## Data
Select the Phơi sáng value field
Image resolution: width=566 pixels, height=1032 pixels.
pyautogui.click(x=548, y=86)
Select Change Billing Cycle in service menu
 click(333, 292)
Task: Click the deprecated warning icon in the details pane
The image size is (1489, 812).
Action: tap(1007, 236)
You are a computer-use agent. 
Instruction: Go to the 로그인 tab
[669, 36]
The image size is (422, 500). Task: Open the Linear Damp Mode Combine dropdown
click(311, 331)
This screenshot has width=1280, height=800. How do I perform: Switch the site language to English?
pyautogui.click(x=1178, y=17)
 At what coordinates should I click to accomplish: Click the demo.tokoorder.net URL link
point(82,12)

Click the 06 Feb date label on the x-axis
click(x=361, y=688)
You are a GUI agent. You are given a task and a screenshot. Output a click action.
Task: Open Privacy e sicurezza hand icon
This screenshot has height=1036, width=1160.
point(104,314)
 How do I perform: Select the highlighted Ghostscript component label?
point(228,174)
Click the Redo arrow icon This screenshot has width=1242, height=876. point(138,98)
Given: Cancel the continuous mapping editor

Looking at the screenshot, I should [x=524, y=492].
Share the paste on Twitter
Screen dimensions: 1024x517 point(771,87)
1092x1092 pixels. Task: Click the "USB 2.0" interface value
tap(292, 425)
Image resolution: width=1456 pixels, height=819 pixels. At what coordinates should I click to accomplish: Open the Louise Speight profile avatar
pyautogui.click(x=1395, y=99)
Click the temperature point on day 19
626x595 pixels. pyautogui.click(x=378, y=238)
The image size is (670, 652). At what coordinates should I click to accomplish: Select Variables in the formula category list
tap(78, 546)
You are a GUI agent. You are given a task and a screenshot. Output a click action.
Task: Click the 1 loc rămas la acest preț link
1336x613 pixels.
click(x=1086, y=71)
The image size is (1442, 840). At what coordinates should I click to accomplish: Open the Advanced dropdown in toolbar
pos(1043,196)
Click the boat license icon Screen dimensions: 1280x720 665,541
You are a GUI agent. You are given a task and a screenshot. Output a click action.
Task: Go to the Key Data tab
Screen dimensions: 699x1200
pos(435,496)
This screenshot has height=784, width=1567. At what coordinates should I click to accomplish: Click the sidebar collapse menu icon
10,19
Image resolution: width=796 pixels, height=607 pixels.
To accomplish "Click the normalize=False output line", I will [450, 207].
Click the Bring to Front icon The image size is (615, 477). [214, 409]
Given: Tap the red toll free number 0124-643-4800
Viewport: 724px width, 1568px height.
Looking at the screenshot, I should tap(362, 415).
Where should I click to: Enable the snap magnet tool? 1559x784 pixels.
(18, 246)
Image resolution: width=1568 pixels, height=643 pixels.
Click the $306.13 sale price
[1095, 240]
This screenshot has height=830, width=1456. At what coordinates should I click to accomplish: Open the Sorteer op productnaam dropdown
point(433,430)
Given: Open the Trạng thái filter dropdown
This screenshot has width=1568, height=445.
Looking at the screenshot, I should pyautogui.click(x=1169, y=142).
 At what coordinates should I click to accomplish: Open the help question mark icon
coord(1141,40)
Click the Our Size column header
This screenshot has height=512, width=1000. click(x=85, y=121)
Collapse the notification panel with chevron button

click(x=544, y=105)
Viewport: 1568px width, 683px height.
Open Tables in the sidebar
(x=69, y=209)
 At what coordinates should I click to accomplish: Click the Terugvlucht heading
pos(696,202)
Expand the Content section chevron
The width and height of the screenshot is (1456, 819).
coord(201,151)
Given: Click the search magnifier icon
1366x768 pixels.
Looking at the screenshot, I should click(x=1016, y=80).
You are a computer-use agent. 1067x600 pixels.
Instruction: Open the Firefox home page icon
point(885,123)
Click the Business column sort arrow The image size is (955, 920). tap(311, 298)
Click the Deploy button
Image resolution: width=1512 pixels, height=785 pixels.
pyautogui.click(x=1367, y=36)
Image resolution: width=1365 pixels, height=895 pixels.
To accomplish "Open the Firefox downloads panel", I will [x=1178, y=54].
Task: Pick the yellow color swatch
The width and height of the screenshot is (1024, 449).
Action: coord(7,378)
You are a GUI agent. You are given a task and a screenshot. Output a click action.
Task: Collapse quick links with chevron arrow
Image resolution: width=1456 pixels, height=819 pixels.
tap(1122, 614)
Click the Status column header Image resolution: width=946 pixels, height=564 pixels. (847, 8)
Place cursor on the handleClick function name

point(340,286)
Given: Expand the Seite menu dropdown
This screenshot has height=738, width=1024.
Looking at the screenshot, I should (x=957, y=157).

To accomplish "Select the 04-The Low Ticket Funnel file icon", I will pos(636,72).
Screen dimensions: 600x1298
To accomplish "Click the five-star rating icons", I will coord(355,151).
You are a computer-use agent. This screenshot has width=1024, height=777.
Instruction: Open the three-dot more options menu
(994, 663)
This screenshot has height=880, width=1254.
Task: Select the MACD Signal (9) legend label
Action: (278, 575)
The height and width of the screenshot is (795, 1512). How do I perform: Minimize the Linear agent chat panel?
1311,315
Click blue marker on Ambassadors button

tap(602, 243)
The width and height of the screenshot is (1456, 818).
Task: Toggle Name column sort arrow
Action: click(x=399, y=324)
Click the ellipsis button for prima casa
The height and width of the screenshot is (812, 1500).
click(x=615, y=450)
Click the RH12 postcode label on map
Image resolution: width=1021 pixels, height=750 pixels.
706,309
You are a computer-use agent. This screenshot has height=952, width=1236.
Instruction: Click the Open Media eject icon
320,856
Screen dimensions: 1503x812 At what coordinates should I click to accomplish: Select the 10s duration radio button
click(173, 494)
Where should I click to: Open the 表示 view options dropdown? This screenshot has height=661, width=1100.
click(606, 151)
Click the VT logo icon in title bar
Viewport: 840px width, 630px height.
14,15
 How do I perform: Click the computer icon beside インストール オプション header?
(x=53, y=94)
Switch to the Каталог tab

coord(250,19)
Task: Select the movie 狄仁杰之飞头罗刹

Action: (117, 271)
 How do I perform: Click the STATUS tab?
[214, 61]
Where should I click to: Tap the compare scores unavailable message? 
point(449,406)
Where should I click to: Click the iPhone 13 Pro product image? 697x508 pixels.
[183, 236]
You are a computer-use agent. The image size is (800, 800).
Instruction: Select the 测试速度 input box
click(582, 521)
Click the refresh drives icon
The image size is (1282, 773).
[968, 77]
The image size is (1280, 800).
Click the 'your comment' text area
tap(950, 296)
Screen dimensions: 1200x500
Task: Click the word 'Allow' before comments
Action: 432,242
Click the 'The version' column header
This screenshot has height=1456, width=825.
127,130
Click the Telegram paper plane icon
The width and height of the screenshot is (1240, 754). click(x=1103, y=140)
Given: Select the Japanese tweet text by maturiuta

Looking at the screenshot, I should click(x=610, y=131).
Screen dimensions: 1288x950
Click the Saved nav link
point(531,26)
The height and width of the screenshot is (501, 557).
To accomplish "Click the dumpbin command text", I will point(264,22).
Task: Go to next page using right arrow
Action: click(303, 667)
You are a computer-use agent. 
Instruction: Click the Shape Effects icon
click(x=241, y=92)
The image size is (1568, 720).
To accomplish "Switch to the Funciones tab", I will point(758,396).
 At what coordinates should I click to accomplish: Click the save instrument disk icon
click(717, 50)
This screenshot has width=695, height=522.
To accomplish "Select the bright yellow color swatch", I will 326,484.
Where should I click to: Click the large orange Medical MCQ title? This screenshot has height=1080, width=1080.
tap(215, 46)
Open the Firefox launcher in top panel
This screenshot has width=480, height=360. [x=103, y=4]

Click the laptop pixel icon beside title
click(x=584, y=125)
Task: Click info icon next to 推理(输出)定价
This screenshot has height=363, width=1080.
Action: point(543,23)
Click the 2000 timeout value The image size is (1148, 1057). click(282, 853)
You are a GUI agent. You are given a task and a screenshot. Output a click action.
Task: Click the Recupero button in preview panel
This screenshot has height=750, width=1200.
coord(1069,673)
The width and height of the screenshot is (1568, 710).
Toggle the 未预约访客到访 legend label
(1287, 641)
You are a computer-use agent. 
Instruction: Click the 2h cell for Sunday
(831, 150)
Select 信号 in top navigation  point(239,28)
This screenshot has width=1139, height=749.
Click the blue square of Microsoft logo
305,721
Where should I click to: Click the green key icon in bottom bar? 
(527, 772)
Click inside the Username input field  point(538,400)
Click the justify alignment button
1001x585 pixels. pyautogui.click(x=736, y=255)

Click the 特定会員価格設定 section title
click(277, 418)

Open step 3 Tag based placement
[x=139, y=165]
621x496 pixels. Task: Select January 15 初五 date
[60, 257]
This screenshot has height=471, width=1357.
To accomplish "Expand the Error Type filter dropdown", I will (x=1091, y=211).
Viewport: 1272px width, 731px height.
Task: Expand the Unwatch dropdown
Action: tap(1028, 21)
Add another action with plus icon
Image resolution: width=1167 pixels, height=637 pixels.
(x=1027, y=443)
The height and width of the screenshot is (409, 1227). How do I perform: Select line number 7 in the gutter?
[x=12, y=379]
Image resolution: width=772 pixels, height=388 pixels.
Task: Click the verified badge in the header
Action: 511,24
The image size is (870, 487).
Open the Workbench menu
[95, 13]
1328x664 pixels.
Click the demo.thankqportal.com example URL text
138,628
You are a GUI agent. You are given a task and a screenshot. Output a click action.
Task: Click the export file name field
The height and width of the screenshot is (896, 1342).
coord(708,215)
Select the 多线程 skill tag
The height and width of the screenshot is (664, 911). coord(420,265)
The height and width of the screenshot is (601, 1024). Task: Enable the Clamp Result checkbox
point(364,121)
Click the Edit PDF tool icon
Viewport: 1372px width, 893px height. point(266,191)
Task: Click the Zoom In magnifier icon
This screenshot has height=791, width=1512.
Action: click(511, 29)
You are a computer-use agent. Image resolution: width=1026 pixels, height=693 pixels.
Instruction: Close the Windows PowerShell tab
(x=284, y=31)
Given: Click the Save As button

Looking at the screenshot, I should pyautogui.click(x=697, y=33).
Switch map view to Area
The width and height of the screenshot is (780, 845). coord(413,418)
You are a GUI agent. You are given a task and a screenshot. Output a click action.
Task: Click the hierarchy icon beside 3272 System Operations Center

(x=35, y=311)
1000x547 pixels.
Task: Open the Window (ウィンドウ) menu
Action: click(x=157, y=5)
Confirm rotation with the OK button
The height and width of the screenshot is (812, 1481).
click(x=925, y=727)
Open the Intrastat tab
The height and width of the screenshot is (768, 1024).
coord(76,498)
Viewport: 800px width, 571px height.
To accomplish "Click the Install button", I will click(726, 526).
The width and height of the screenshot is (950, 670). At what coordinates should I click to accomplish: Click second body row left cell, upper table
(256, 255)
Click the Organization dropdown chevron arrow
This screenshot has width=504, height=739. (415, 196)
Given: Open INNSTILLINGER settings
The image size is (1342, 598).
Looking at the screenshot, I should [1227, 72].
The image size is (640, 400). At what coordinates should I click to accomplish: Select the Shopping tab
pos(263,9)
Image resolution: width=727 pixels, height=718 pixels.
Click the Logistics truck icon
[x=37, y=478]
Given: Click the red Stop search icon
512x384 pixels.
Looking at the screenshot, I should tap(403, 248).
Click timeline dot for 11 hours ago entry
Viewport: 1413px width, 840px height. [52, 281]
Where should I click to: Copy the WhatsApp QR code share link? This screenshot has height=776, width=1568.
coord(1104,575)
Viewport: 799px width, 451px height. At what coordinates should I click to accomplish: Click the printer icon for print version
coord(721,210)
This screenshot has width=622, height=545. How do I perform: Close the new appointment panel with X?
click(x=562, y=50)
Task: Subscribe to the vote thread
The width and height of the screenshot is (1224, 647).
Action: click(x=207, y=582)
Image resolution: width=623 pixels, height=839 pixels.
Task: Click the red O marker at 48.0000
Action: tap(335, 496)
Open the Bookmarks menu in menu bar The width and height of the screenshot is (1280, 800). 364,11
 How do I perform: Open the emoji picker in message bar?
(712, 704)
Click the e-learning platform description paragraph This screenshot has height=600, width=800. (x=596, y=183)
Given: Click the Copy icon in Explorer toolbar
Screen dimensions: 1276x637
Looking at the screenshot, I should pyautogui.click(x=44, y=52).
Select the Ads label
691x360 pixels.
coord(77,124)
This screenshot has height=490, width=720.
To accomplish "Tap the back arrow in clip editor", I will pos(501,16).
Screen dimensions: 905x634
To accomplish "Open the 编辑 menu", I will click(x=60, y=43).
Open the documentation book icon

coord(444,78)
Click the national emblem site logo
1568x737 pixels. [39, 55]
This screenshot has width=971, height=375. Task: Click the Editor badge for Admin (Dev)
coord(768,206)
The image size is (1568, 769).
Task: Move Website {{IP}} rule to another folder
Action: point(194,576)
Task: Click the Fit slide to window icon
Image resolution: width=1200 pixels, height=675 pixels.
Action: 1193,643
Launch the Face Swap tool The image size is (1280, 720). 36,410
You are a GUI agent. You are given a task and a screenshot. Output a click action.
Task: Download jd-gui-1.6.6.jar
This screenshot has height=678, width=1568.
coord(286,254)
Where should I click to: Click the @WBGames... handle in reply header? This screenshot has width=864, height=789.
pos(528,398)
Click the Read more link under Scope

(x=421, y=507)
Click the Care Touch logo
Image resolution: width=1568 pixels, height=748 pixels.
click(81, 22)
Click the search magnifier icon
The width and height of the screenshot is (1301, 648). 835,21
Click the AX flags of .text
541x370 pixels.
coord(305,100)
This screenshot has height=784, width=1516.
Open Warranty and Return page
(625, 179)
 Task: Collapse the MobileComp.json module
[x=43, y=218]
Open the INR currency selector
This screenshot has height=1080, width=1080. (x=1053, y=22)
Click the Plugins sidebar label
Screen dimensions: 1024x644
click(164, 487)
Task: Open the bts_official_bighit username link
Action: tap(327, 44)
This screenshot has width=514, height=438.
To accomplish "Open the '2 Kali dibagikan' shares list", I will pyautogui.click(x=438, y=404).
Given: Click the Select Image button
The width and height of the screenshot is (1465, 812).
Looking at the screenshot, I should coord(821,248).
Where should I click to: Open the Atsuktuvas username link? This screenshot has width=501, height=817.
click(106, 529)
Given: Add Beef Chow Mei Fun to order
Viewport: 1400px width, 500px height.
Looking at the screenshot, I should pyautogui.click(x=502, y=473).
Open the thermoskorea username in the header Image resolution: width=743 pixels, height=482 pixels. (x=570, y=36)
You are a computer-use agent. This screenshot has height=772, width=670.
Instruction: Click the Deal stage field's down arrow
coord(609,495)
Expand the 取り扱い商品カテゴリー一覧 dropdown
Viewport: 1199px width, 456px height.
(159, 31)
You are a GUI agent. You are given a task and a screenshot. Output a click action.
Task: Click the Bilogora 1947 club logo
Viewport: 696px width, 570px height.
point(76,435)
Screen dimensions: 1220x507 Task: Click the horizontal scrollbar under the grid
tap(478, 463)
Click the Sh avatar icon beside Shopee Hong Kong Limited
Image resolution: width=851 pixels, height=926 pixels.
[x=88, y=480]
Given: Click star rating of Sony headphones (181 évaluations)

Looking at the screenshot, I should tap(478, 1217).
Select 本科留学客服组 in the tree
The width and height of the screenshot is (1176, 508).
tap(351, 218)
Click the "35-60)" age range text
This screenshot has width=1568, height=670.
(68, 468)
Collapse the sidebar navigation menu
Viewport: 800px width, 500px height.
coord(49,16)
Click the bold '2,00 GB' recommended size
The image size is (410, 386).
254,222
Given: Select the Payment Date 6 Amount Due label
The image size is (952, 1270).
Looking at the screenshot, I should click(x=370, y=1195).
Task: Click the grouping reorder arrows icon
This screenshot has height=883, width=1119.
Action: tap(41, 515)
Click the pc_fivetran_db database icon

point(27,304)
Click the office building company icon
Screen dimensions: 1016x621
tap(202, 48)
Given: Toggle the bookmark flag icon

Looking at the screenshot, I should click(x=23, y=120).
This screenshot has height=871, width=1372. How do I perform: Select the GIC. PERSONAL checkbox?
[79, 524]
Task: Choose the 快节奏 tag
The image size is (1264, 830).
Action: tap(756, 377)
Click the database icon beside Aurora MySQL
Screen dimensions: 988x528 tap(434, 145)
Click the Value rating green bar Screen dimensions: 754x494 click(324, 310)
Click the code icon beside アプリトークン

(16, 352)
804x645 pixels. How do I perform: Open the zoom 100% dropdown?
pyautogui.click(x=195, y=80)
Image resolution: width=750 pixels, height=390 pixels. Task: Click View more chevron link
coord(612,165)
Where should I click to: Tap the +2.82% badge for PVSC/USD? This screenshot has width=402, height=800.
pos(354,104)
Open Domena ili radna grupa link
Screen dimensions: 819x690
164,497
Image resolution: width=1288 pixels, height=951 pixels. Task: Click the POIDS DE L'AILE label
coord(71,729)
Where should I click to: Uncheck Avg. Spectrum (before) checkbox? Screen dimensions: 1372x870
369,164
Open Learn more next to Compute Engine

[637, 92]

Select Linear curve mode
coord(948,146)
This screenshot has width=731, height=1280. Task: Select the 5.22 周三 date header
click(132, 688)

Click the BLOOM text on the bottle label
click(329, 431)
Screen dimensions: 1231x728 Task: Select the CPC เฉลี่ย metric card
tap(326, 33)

## What the exercise asks
Quote the listing above, but only from the line that shows "This screenshot has width=1568, height=445." through the line that shows "Task: Pick the yellow color swatch".

## Exercise output
This screenshot has width=1568, height=445.
Looking at the screenshot, I should pyautogui.click(x=1169, y=142).
 At what coordinates should I click to accomplish: Open the help question mark icon
coord(1141,40)
Click the Our Size column header
This screenshot has height=512, width=1000. click(x=85, y=121)
Collapse the notification panel with chevron button

click(x=544, y=105)
Viewport: 1568px width, 683px height.
Open Tables in the sidebar
(x=69, y=209)
 At what coordinates should I click to accomplish: Click the Terugvlucht heading
pos(696,202)
Expand the Content section chevron
The width and height of the screenshot is (1456, 819).
coord(201,151)
Given: Click the search magnifier icon
1366x768 pixels.
Looking at the screenshot, I should click(x=1016, y=80).
You are a computer-use agent. 1067x600 pixels.
Instruction: Open the Firefox home page icon
point(885,123)
Click the Business column sort arrow The image size is (955, 920). tap(311, 298)
Click the Deploy button
Image resolution: width=1512 pixels, height=785 pixels.
pyautogui.click(x=1367, y=36)
Image resolution: width=1365 pixels, height=895 pixels.
To accomplish "Open the Firefox downloads panel", I will [x=1178, y=54].
Task: Pick the yellow color swatch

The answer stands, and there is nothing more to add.